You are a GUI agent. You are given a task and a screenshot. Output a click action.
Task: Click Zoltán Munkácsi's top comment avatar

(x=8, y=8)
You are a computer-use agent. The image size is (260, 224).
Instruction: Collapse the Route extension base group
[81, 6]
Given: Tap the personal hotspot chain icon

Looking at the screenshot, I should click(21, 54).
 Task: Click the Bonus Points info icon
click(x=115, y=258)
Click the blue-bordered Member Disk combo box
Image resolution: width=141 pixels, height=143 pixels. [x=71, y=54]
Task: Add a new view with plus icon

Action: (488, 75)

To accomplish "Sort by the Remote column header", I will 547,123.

DO THIS: Give the records above again with every instance of "icon" replaced by "symbol", leaving everything else unchanged.

SOLVED PROBLEM:
You are a GUI agent. You are given a task and a screenshot. Output a click action.
Task: Click Zoltán Munkácsi's top comment avatar

(x=8, y=8)
You are a computer-use agent. The image size is (260, 224).
Instruction: Collapse the Route extension base group
[81, 6]
Given: Tap the personal hotspot chain symbol

Looking at the screenshot, I should click(21, 54).
 Task: Click the Bonus Points info symbol
click(x=115, y=258)
Click the blue-bordered Member Disk combo box
Image resolution: width=141 pixels, height=143 pixels. [x=71, y=54]
Task: Add a new view with plus symbol

Action: (488, 75)

To accomplish "Sort by the Remote column header", I will 547,123.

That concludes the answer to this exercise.